Penjelasan larangan menafsirkan al-Quran tanpa ilmu pengetahuan adalah terletak pada kata “dan (mengharamkan) kamu mengada-adakan” yang di athof  kan kepada hal-hal yang diharamkan sebelum lafadz ini. Oleh sebab itu mengatakan sesuatu mengenai kitab Allah tanpa dasar pengetahuan termasuk sesuatu yang diharamkan.

Selain itu terdapat Hadits Nabi yang juga melarang menafsirkan al-Quran tanpa didasari ilmu pengetahuan (terkait dengan al-Quran) dengan pemberian ancaman masuk neraka.

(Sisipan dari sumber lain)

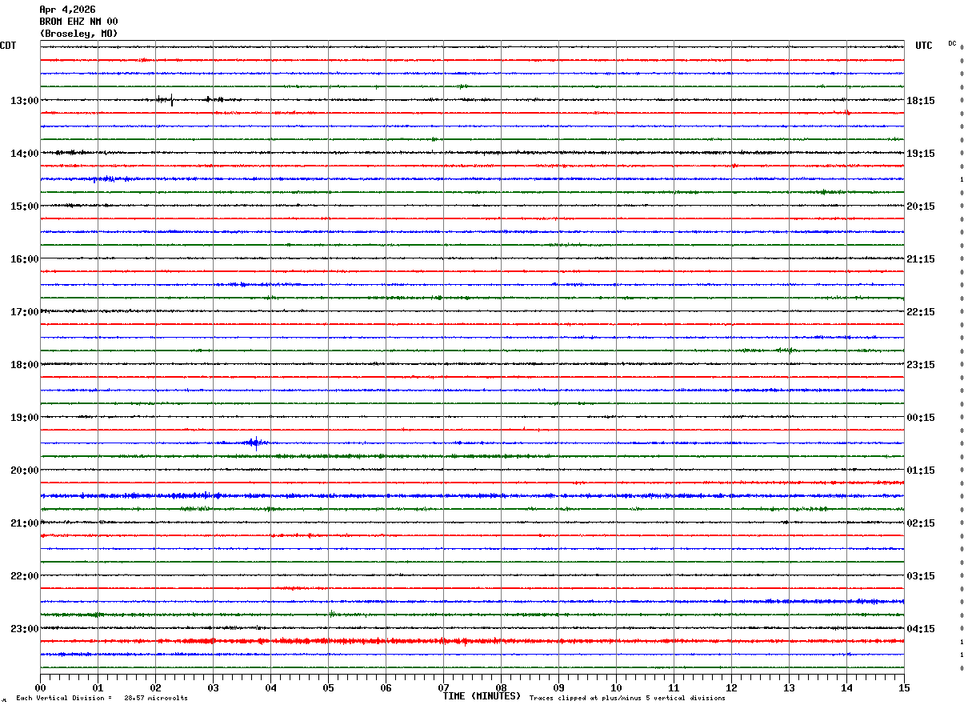Screen dimensions: 968x709
Task: Click the 13:00 CDT time label
Action: (24, 101)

عَنْ سَعِيدِ بْنِ جُبَيْرٍ عَنْ ابْنِ عَبَّاسٍ رَضِيَ اللَّهُ عَنْهُمَا قَالَقَالَ رَسُولُ اللَّهِ صَلَّى اللَّهُ عَلَيْهِ وَسَلَّمَ مَنْ قَالَ فِي الْقُرْآنِ بِغَيْرِ عِلْمٍ فَلْيَتَبَوَّأْ مَقْعَدَهُ مِنْ النَّار, قَالَ أَبُو عِيسَى هَذَا حَدِيثٌ حَسَنٌ صَحِيحٌ

Artinya:
Dari Said Bin Jubair, dari Ibnu Abbas ia berkata: Rasulullah SAW bersabda: barangsiapa yang mengatakan tentang al-Quran tanpa dasar ilmu pengetahuan, maka tempat yang paling layak baginya adalah neraka (HR.a-Tirmidzi)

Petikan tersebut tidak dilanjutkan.